Noting that data in the current medical literature are lacking with respect to long-term longitudinal associations between plasma levels of AGEs and OxPs on the extent of subclinical atherosclerosis in T2D patients, the researchers set out to determine whether baseline plasma levels of AGEs and OxPs are associated with the extent of carotid intima-media thickness (CIMT), coronary artery calcification (CAC), and abdominal aortic artery calcification (AAC) over an average of 10 years of follow-up in the VA Diabetes Trial (VADT). They also examined whether this relationship was altered by intervening improved glucose control ( Diabetes Care 2017 Feb. 1. doi: 10.2337/dc16-1875 ]).

At baseline of the VADT, 411 study participants underwent plasma measurements of methylglyoxal hydroimidazolone, N epsilon–carboxymethyl lysine (CML), N epsilon–carboxyethyl lysine (CEL), 3-deoxyglucosone hydroimidazolone and glyoxal hydroimidazolone (G-H1), 2-aminoadipic acid (2-AAA), and methionine sulfoxide. The mean age of the study subjects was 58 years, 64% were non-Hispanic white, 96% were male, 69% had a history of hypertension, and they had diabetes for a mean of 11 years.

After a mean follow-up of 10 years, the 411 patients underwent ultrasound assessment of CIMT, and computed tomography scanning of CAC and AAC.

In risk factor–adjusted multivariable regression models, G-H1was associated with the extent of CIMT as well as with the extent of CAC (P = .01 for both associations). In addition, 2-AAA was strongly associated with the extent of CAC (P = .03 for continuous variables and P less than .01 for dichotomous variables), and CEL was strongly associated with the extent of AAC (P less than .01).

“These findings suggest that the effect of hyperglycemia and subsequent increased levels of AGEs and OxPs in patients with long-standing T2D may have long-lasting adverse effects on the development of macrovascular complications,” the researchers concluded. They acknowledged certain limitations of the analysis, including the fact that it was conducted in an older, primarily male population.

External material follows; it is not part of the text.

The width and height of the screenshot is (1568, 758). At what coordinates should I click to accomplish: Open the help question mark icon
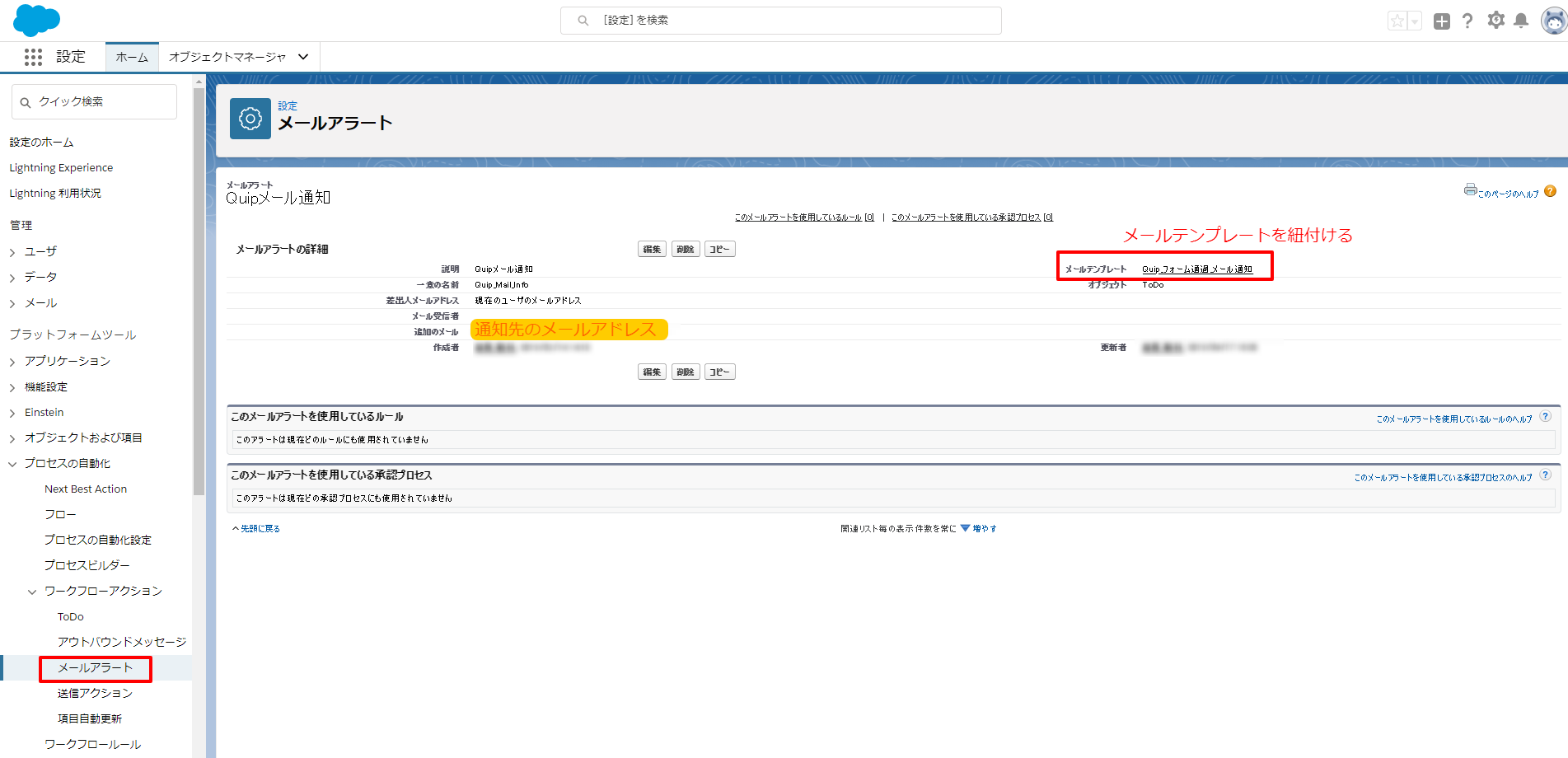point(1467,21)

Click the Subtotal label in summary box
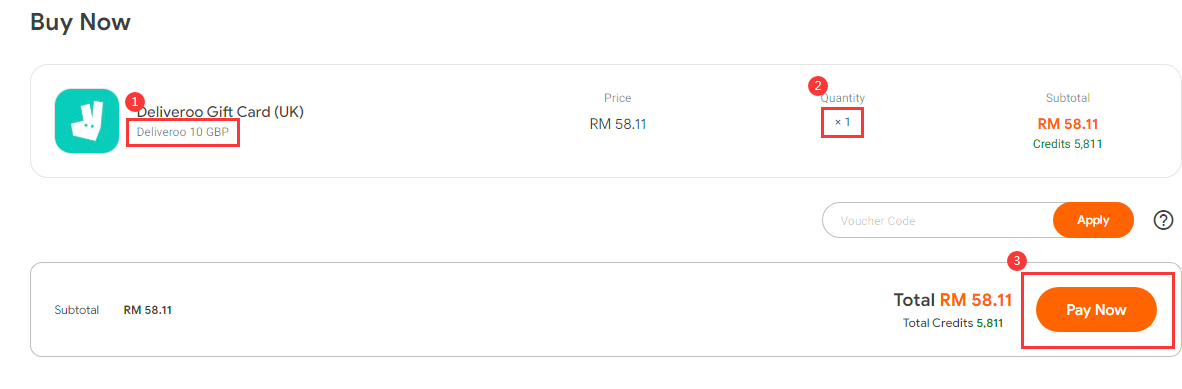[x=77, y=310]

Therefore, “extrapolation of the study findings to other populations must be done with caution,” they wrote. “This study also does not allow us to make a definite claim of causation between AGEs and OxPs with the extent of atherosclerosis.”

The Veterans Affairs Cooperative Studies Program of the U.S. Department of Veterans Affairs Office of Research and Development funded the study. Additional support was received from National Institutes of Health, the American Diabetes Association, and the National Institute of Diabetes and Digestive and Kidney Diseases. Two study authors, Scott Howell, MS, and Paul J. Beisswenger, MD, disclosed that they are affiliated with PreventAGE Healthcare. The other researchers reported having no financial disclosures.